Ranking the Michael Roemer Films

Still Need to Watch: Children of Fate: Life and Death in a Sicilian Family

I had a chance to see Michael Roemer live in 2025, but I could not pull it off and then he died a short while later. That’s gonna be a lifelong regret. What a beautiful filmmaker that deserved to be far more prolific than he ended up being.

 

5. The Plot Against Harry [1969]

The persistent theme in Michael Roemer’s filmography is the quest for dignity. In this film, that quest belongs to the titular Harry. He is a Jewish, low-level gangster just recently released from prison. He is trying to reintegrate into society, but it goes incredibly poorly in just about every way imaginable. He has been trained his whole life to be selfish and self-involved, and that’s all he knows how to do. It all builds to this sequence of events where he really has no choice but to accept that the only way to move forward in life is to act like an actual human being in a community. Money, crime – life is not about these things. Being in community with your people is where dignity lies. I like this film quite a bit.

 

4. Dying [1976]

Four years before Pilgrim, Farewell, Roemer released a documentary where he followed around real people who were dying of terminal cancer. It was as beautiful, haunting, and empathetic as you would expect. The first subject was particularly painful because she was relatively young but cancer had shriveled her all up that you would think she was elderly and yet it was her actual elderly mother who had to take care of her. The second subject had a wife who openly told the doctor to stop dragging out her husband’s ultimate demise because she will eventually become too old to find a second husband. The third and final subject was much different. This man was a middle-aged preacher, and he seemed much more at peace than the others. I hope when I go, I am afforded the opportunity to be at this much peace no matter how tragic it may be.

 

3. Pilgrim, Farewell [1980]

I had never seen a Michael Roemer film before this one and oh boy. His long lost film is a devastating exploration of someone existing with terminal cancer. It is a maddening existence for the person and the people in their life. We are so bad and unprepared for death emotionally and practically as a society. This feels even more potent right now; it’s almost like the film has been fermenting to hit harder in the current climate.

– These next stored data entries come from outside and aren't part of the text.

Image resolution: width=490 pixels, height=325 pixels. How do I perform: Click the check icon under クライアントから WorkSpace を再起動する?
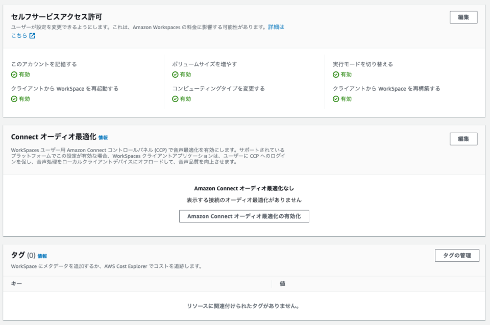click(14, 99)
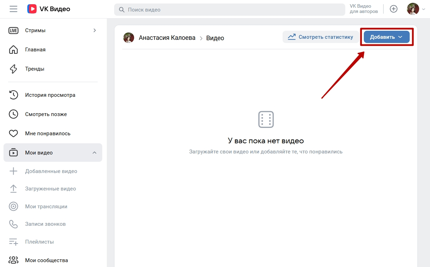Click Смотреть статистику button
This screenshot has height=267, width=430.
[x=321, y=37]
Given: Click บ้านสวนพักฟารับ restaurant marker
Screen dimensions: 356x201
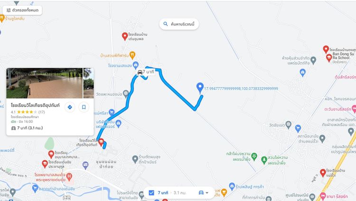Looking at the screenshot, I should [132, 55].

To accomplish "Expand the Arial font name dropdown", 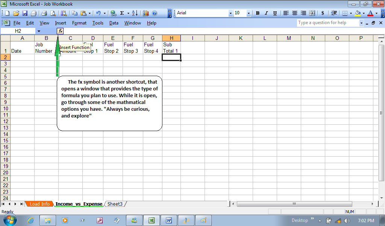I will [x=230, y=13].
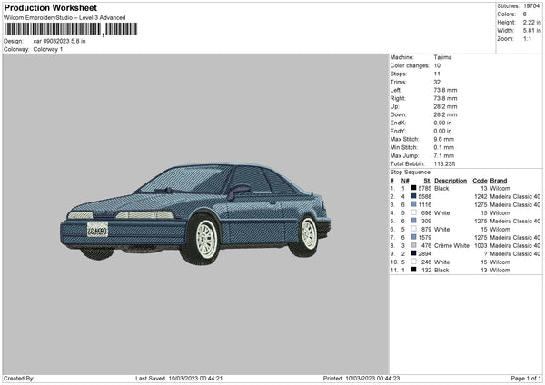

There seems to be a collective denial of death that feels more present than ever in society. People truly do not want to die and louder and louder voices are deluding themselves into thinking that it might be possible. With infrastructure, medical care, social security, wealth inequality, etc. reaching depths society has not seen in many generations, this film seemingly captures the torturous end we are all bound for in one form or another. Driving ourselves and our loved ones up a wall due to not be able to die with dignity.

 

2. Vengeance is Mine [1984]

“I’m drunk. I wouldn’t be here if I wasn’t.”

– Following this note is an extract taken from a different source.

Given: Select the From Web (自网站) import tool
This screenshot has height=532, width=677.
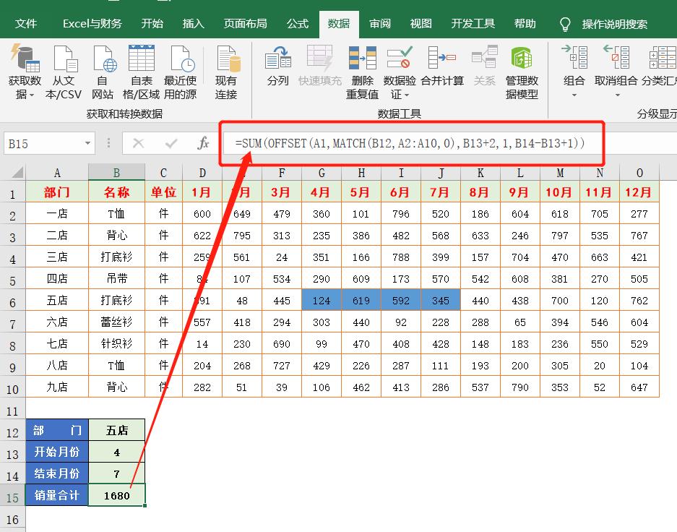Looking at the screenshot, I should [103, 72].
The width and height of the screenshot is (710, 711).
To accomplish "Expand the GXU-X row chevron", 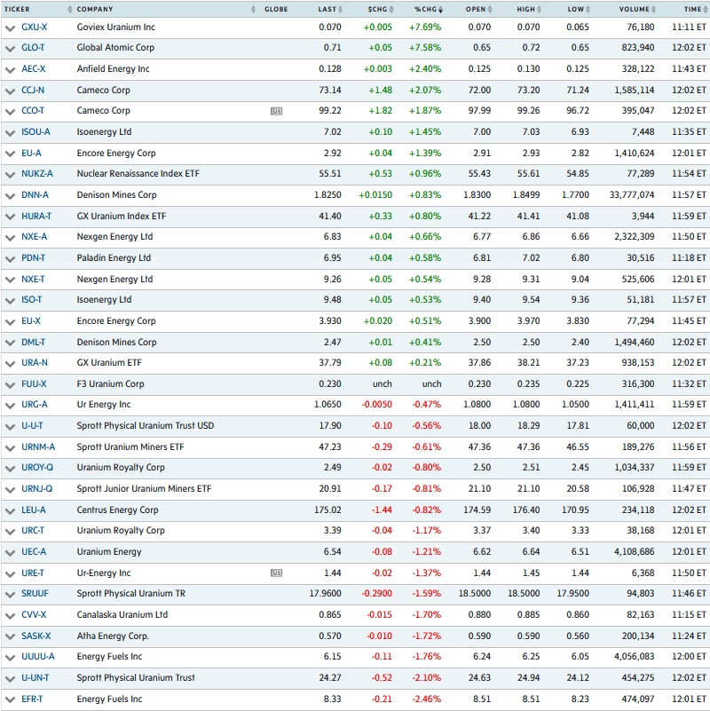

Brooke Adams is returning home for a visit with her very ill adopted mother. Roemer was always fascinated by the idea of searching for dignity in an undignified world. There is so much indignity to returning to a home that you needed to escape and leave behind for whatever reason. The film starts with Adams on a flight full of dread, and there’s no real sunshine in her expression until the very end of the film when she is on the flight home. The two hours between those moments are filled with Adams doing her best to navigate a world she had clearly hoped she had left fully behind. Her time at home is mostly spent confronting trauma and reacting by making spur of the moment choices that are not for the best for anyone involved. It is a painful yet empathetic exploration of this frustration that so many have to experience.

 

1. Nothing But a Man [1964]

“It just seems to me us colored folks do a whole lot of church going – it’s the white folks that need it real bad.”

It is said that this was Malcolm X’s favorite film, and you understand why. This is a breathtaking film that feels impossible that it was released in 1964.

My introduction to Michael Roemer was through his films about people searching for dignity in the face of certain death from illness. It is therefore not surprising that he was drawn to this story about a young Black man search for a path towards dignity in Jim Crow South.

Duff witnesses people trying to accept segregation, losing themselves in the church, and embracing wage slavery. He cannot live with himself if he follows any of those paths. How can he feel like a man? He tries to do light workplace organization, and he immediately learns how fragile solidarity is. He tries to build a family, but how can you build a family without financial dignity? This country destroyed his father’s soul, and he is desperate to find his own path. This film is simultaneously beautiful, tragic, and a celluloid miracle.